When a metric mix-up led to the 'Gimli Glider' emergency
Montreal-to-Edmonton Air Canada flight forced to land at airstrip in Manitoba in 1983
It's a white-knuckle air passenger's greatest fear: being aboard an aircraft whose engines suddenly lose power.
On July 23, 1983, those fears became all too real for the 61 Edmonton-bound passengers of Air Canada Flight 143. Remarkably, the plane made a safe emergency landing at an airstrip near Gimli, Man., about 90 kilometres north of Winnipeg.
In the immediate aftermath, experts believed a faulty fuel gauge might be to blame. But in the days that followed, the real reason emerged.
The Boeing 767 was the first metric plane to fly in Canada.
The Fuel Quantity Information System computer on Flight 143 was malfunctioning, so ground crew in Montreal loaded the fuel manually using calculations involving the specific gravity of jet fuel.
But the factor they used was 1.77 pounds/litre, not the all-metric 0.8 kg/litre required for the new 767. The plane had half the fuel it needed to reach Edmonton.
The plane began to run out of gas near Red Lake, Ont., 225 kilometres from Gimli.
The pilot, Capt. Robert Pearson, was an experienced glider pilot (he co-owned a Blanik L-13 sailplane). First Officer Maurice Quintal had once been stationed at the Royal Canadian Air Force base at Gimli and was familiar with the landing strips.
Go-cart racers scrambled
July 23, 1983, was "Family Day" for the Winnipeg Sports Car Club. The Gimli base was full of families and campers, and the runway was being used for go-cart races. Spectators and racers had to scatter as the giant plane touched down.
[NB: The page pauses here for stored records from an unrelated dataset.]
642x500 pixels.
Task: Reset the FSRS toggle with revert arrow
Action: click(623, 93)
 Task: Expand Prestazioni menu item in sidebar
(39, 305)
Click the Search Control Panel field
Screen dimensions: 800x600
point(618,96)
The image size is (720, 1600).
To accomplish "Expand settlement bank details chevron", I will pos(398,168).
Without hydraulic pressure, the nose landing gear of the plane could not be fully lowered, and the nose of the 767 slammed into the ground, shooting out sparks as it dragged along the tarmac. After the landing, a fire in the nose of the plane was put out by go-cart racers with hand-held fire extinguishers.
The only injuries were to passengers who exited by the plane's rear emergency slide. Because the nose landing gear was not extended, the tail of the plane ended up three storeys in the air.
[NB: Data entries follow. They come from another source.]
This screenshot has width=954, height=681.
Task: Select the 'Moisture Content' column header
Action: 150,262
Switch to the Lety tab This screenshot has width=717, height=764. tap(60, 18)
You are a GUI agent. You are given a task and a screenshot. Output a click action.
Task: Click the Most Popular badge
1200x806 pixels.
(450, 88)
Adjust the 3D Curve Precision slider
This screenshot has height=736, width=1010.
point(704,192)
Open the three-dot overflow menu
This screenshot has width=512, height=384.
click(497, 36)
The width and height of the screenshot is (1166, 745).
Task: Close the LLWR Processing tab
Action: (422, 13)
The aircraft was fixed at Gimli and flown to Winnipeg for full repairs. It was later put back into regular service and finally retired in 2008.
But on Oct. 4, 1983, Air Canada disciplined the pilot and co-pilot for allowing the near-tragedy to happen.
The pilot was demoted for six months, the co-pilot was suspended for two weeks and three ground workers were also suspended. A 1985 Transport Canada report blamed errors and insufficient training and safety procedures.